Historically speaking, OCSP was invented in a world where almost all DNS requests were also in cleartext. So if an attacker can observe DNS requests, then it's already "game over", and the cleartext of the OCSP request is almost redundant at that point.

It's worth noting a couple differences between HTTPS OCSP and Developer ID OCSP. First, with Developer ID, the only DNS request is for ocsp.apple.com, so the DNS request by itself doesn't expose any information about the Mac app being launched, unlike with HTTPS.

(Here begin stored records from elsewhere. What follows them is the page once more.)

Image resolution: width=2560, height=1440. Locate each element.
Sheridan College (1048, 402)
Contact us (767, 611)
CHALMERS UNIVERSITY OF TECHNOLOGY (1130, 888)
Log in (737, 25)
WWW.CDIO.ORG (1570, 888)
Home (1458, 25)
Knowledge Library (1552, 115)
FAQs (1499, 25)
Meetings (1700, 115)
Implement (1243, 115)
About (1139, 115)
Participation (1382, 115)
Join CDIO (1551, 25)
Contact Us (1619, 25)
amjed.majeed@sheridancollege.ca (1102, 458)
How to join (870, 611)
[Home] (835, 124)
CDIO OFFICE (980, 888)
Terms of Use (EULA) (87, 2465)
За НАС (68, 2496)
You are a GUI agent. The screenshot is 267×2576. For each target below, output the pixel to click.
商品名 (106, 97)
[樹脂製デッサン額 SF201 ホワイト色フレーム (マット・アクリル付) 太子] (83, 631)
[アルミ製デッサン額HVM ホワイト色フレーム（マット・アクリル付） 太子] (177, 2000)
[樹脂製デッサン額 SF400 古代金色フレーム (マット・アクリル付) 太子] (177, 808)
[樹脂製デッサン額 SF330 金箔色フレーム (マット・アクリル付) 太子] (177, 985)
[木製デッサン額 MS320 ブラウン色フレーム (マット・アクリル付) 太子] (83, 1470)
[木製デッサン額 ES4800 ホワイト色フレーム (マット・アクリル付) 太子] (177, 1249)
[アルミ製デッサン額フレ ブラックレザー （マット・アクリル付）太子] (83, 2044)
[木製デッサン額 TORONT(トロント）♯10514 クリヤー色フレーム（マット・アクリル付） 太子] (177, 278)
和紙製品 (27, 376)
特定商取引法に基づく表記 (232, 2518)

Second, the caching of Developer ID OCSP responses tends to be much much shorter than for HTTPS. Prior to Thursday's outage, the standard cache length for Developer ID OCSP responses seemed to be 5 minutes. (Apple seems to have raised it to 12 hours now.) In contrast, I just checked the latest response in my OCSP cache, which was for http://ocsp.digicert.com, and its validity is 7 days. So the rate at which Developer ID OCSP requests are made seems to be much higher than for HTTPS, and thus there's greater chance of exposure.

Most of the people affected by the issue have no idea what OCSP is.

Chrome uses its own CRL, which pulls from OCSP

https://medium.com/@alexeysamoshkin/how-ssl-certificate-revo...

Although OCSP stapling is used more now IIRC.

Chrome uses CRLset, which generates a cut down CRL when the browser is updated, I don’t see any interaction with OCSP

HN doesn’t set OCSP must staple so we’re still a while away from being able to trust it.